I opted for the latter, to create a new empty hash and Hash#merge onto it, to be 100% sure that the default_proc as well as any internal flags are reset to defaults:
def gruppiere
return enum_for(__callee__) { size if respond_to?(:size) } unless block_given?
{}.merge(
each_with_object(Hash.new { |hash, key| hash[key] = [] }) do |element, result|
key = yield element
result[key] << element
end
)
end
#Hash#fetch
There is actually a better option than using a default_proc.
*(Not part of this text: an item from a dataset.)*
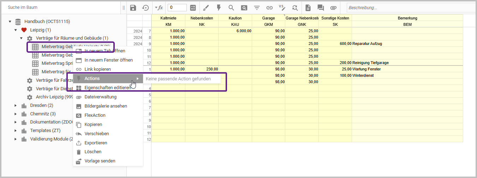Click the history restore icon in toolbar
Viewport: 477px width, 178px height.
point(145,8)
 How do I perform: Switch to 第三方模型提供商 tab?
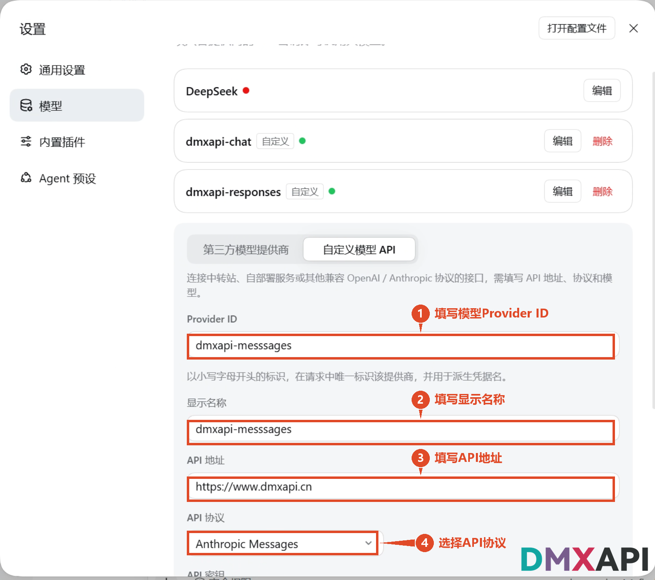tap(246, 250)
Hash#fetch will get the value corresponding to the key if the key exists and otherwise return a value of our choosing:
def gruppiere
return enum_for(__callee__) { size if respond_to?(:size) } unless block_given?
each_with_object({}) do |element, result|
key = yield element
result[key] = result.fetch(key, []) << element
end
end
module EnumerableGruppiereExtension
def gruppiere
return enum_for(__callee__) { size if respond_to?(:size) } unless block_given?
{}.merge(
each_with_object(Hash.new { |hash, key| hash[key] = [] }) do |element, result|
key = yield element
result[key] = result[key]result.fetch(key, []) << element
end
)
end
end
module EnumerableWithGruppiere
refine Enumerable do
include EnumerableGruppiereExtension
end
end
using EnumerableWithGruppiere
puts [1, 2, 3, 4].gruppiere(&:even?)
#=> { false => [1, 3], true => [2, 4] }
It is, however, not easy to program in a functional way in Ruby. Neither the core and standard library data structures nor the core and standard library algorithms really lend themselves to Functional Programming.
Here is a purely functional version that does not use mutation, side-effects, or looping.:
def gruppiere
return enum_for(__callee__) { size if respond_to?(:size) } unless block_given?
inject({}) do |result, element|
key = yield element
result.merge({ key => result.fetch(key, []) + [element] })
end
end
Now, you might ask yourself: that actually doesn't look that bad. Why did I say that Ruby is not amenable to Functional Programming?
The reason for this is performance.
Because Hash and Array are mutable, operations such as Hash#merge and Array#+ can only be implemented by copying the entire data structure. Whereas if Hash and Array were immutable, as they are in a collections library for a functional language, these operations could be implemented by what is called structural sharing, which means that Hash#merge and Array#+ would not return a full copy of the original but rather would return only the updated data and a reference to the old version. This is much more efficient.
For example, here is what the same code would look like in Scala:
def [A, B](seq: Iterable[A]).gruppiere(classifier: A => B): Map[B, Iterable[A]] =
seq.foldLeft(Map.empty[B, IndexedSeq[A]]) {
(result, element) => {
val key = classifier(element)
result updated(key, result.getOrElse(key, IndexedSeq.empty[A]) :+ element)
}
}
Iterable(1, 2, 3).gruppiere { _ % 2 == 0 }
//=>Map(false -> Iterable(1, 3), true -> Iterable(2))
As you can see, it looks more or less identical. Some names are different (e.g. foldLeft instead of inject, getOrElse instead of fetch, etc.), and there are some static type annotations. But other than that, it is the same code. The main difference is in the performance: Map.updated does not copy the map, it returns a map which shares all its data except the one updated key-value-pair with the original. The same applies to IndexedSeq.:+ (an alias for IndexedSeq.append).